Cuentan que un alpinista vivía obsesionado por conquistar el Aconcagua, después de años de preparación inicio su travesía. Pero quería la gloria para él solo, por tanto subió sin compañeros. Empezó a subir y se le fue haciendo tarde y más tarde… Como si la vida se le fuera en ello no se preparó para acampar sino que decidió seguir subiendo, decidido a llegar a la cima.
Oscureció. La noche cayó con gran pesadez y en la altura de la montaña ya no se podía ver absolutamente nada. Todo era negro, no había luna y las estrellas estaban cubiertas por las nubes. Subiendo por un acantilado a solo 100 metros de la cima, se resbaló y se desplomó por los aires.

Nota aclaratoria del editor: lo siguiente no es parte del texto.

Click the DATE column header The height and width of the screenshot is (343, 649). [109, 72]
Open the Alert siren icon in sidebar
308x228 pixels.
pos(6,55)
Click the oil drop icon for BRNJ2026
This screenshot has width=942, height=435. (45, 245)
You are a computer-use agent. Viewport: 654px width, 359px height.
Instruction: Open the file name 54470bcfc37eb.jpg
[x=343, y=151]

Caía a una velocidad vertiginosa. Solo podía ver veloces manchas cada vez más oscuras que se deslizaban por la misma oscuridad y sentir la terrible sensación de ser succionado por la gravedad.

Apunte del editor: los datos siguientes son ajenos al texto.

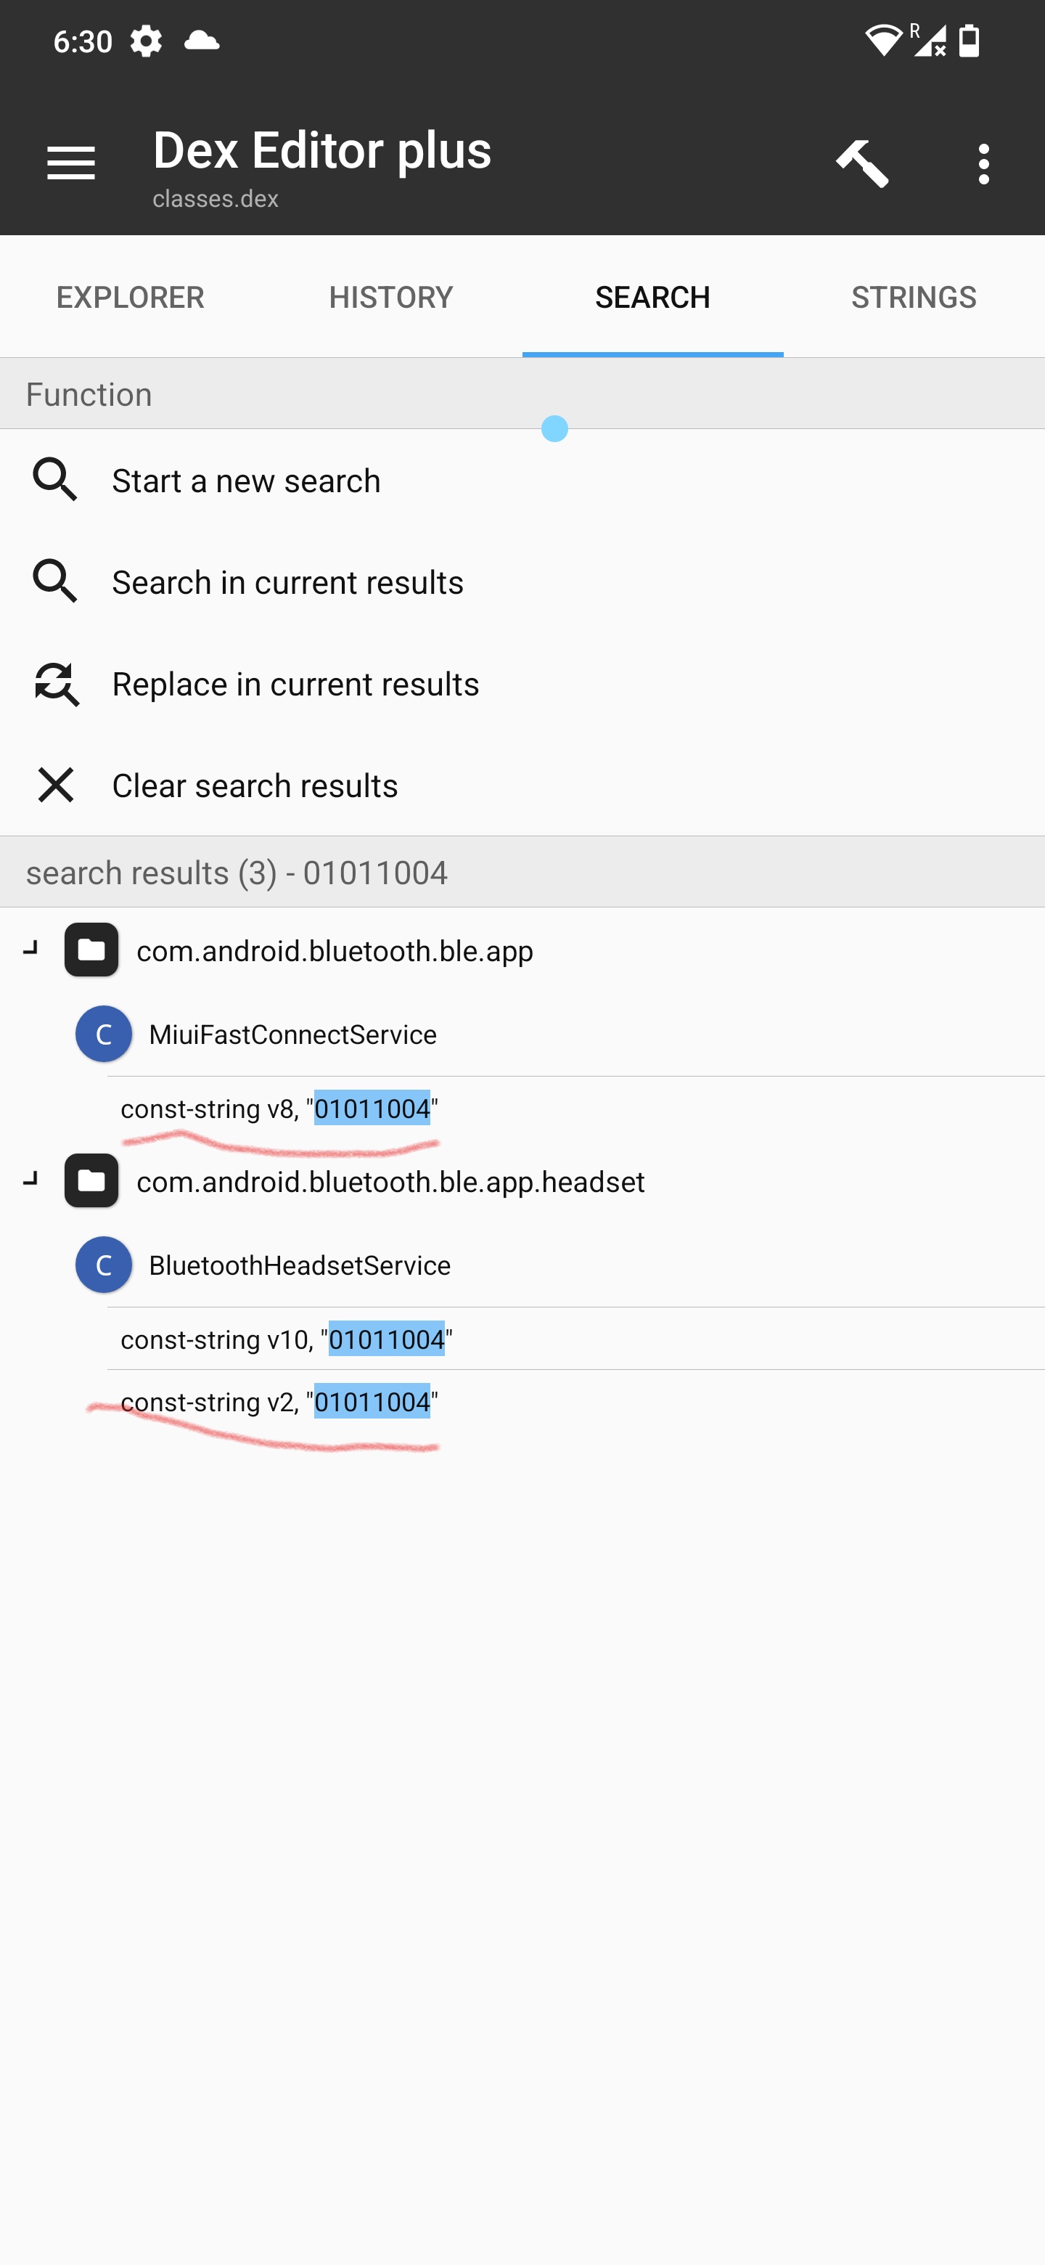1045x2265 pixels.
Task: Open the MiuiFastConnectService class icon
Action: (x=104, y=1034)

Seguía cayendo y en esos angustiantes momentos pasaron por su mente todos sus gratos y no tan gratos momentos de la vida. Pensaba que iba a morir, sin embargo, de repente, sintió un tirón tan fuerte que casi lo parte en dos… ¡Sí!, como todo alpinista experimentado había clavado estacas de seguridad con candados a una larguísima soga que lo amarraba de la cintura.
En esos momentos de quietud, suspendido por los aires, no le quedo más que gritar:
—¡Ayúdame, Dios mío!
De repente una voz grave y profunda le contestó desde los cielos:
—¿Qué quieres que haga, hijo mío?
—¡Sálvame, Dios mío!
—¿Realmente crees que te pueda salvar?
—¡Por supuesto, Señor!
—Entonces, corta la cuerda que te sostiene.
Hubo un momento de silencio y quietud, pero el hombre se aferró más a la cuerda…
Al amanecer el equipo de rescate encontró muerto al alpinista. Estaba congelado agarrado fuertemente con las manos a una cuerda, a tan sólo 3 metros del suelo.
Confía siempre en Dios. Si tienes fe, nada es imposible y todo problema, con la ayuda de Dios, del esfuerzo y la perseverancia, se puede superar.